* _What needs to be done_: Copy out, word for word, the lines running from the one containing "Task: Open the Display Color dropdown" through the one containing "Image resolution: width=1402".

* _Extracted information_:
* BEGIN *

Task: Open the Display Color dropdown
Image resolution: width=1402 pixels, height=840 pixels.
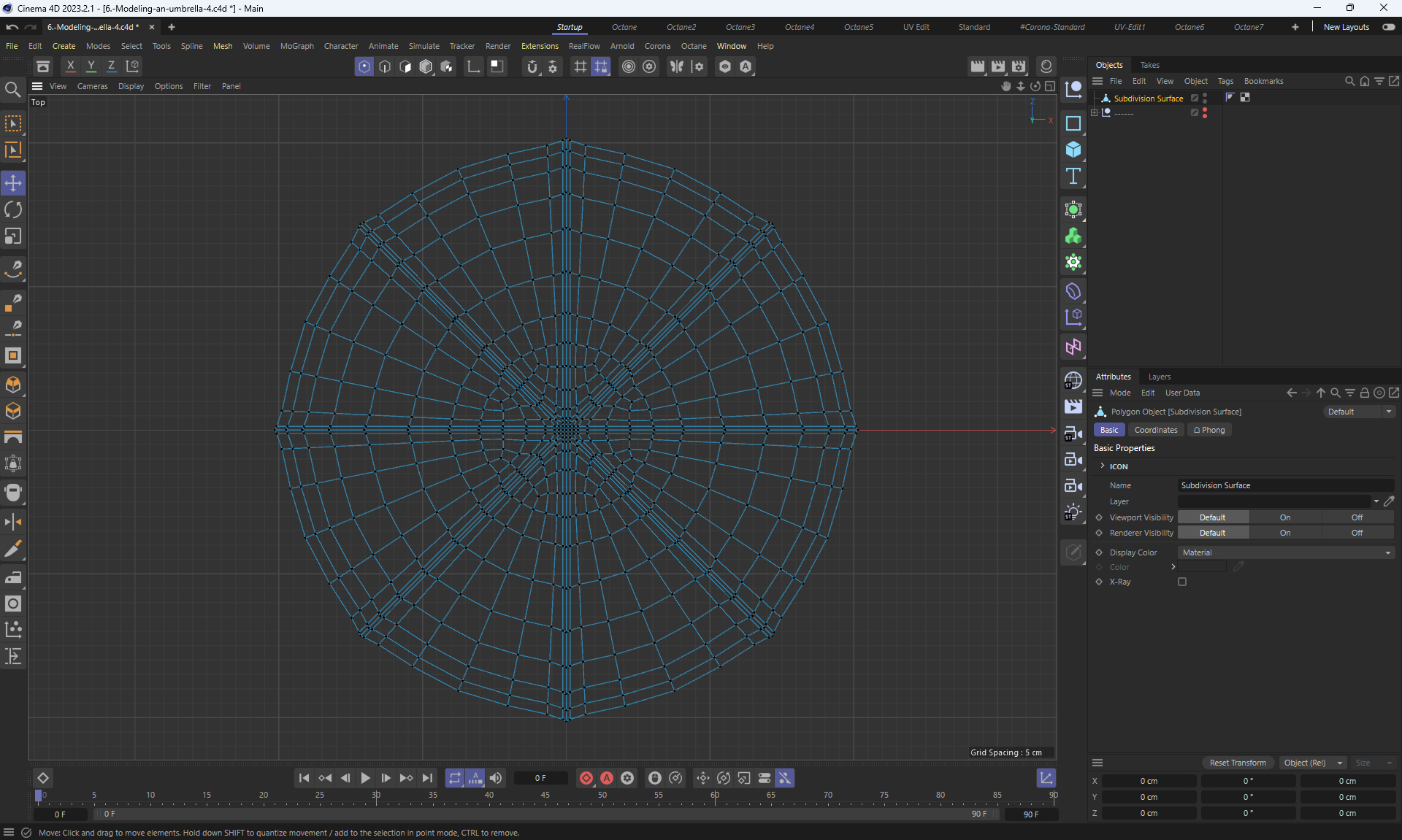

* END *
* BEGIN *

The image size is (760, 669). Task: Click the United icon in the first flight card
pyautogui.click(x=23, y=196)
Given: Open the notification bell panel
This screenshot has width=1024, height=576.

* END *

* _Complete answer_:
Task: Open the Display Color dropdown
Image resolution: width=1402 pixels, height=840 pixels.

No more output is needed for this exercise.